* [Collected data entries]
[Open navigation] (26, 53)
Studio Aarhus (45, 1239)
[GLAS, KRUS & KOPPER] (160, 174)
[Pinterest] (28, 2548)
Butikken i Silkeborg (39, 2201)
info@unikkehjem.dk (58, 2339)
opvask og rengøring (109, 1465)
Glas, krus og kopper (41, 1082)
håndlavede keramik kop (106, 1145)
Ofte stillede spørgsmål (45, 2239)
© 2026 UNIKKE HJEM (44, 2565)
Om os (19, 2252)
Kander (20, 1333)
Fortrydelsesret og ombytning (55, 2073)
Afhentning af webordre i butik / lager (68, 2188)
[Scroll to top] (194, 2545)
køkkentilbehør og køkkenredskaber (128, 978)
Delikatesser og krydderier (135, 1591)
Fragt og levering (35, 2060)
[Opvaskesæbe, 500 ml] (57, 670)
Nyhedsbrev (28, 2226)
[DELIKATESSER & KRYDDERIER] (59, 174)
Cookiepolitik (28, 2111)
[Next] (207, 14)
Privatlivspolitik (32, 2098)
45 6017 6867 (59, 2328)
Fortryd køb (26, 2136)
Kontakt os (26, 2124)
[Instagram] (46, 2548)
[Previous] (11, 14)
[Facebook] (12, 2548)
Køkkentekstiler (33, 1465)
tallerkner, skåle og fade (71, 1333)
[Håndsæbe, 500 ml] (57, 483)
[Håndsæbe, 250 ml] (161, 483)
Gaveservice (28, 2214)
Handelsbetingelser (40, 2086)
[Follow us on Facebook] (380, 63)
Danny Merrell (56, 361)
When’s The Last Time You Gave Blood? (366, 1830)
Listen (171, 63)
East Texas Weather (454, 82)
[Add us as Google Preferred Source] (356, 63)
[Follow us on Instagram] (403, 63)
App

* [TASK TO COMPLETE]
Looking at the entries above, can you reproduce exactly the lines from the one that holds "tallerkner, skåle og fade (71, 1333)" through the one that holds "[Add us as Google Preferred Source] (356, 63)", and only those?

* [ANSWER TO THIS TASK]
tallerkner, skåle og fade (71, 1333)
[Håndsæbe, 500 ml] (57, 483)
[Håndsæbe, 250 ml] (161, 483)
Gaveservice (28, 2214)
Handelsbetingelser (40, 2086)
[Follow us on Facebook] (380, 63)
Danny Merrell (56, 361)
When’s The Last Time You Gave Blood? (366, 1830)
Listen (171, 63)
East Texas Weather (454, 82)
[Add us as Google Preferred Source] (356, 63)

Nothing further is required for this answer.